Data:
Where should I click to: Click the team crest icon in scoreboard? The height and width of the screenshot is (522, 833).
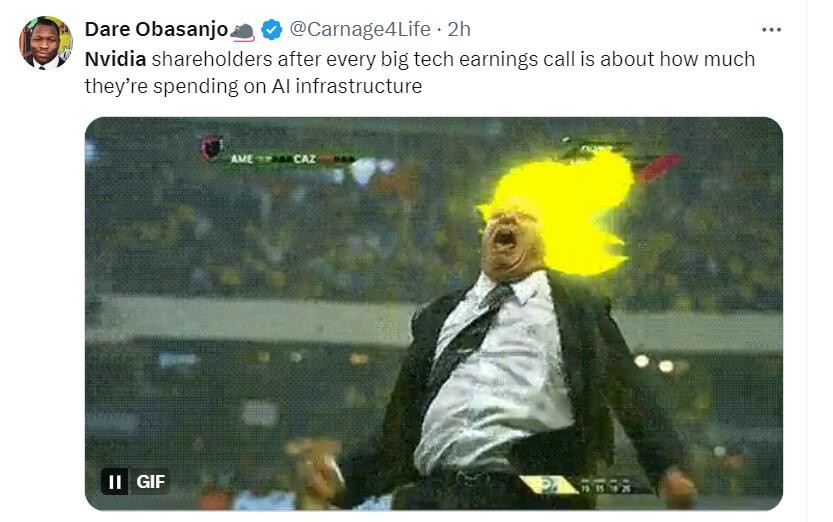point(211,148)
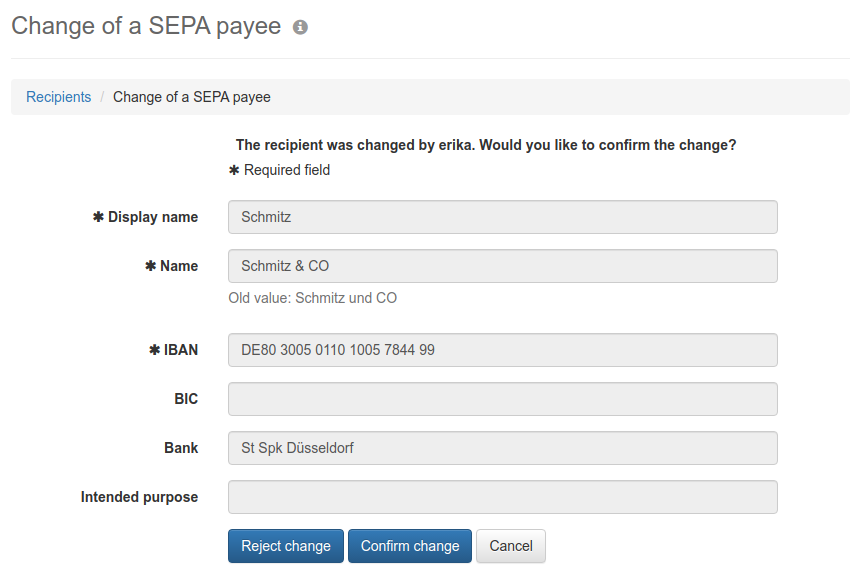Viewport: 856px width, 573px height.
Task: Click the Change of a SEPA payee breadcrumb
Action: (x=192, y=97)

Try it: With the pictures left out, output all the entries exactly.

Task solution:
Where should I click to: Click the team crest icon in scoreboard? The height and width of the screenshot is (522, 833).
point(211,148)
Viewport: 856px width, 573px height.
Task: Click the Change of a SEPA payee breadcrumb
Action: (x=192, y=97)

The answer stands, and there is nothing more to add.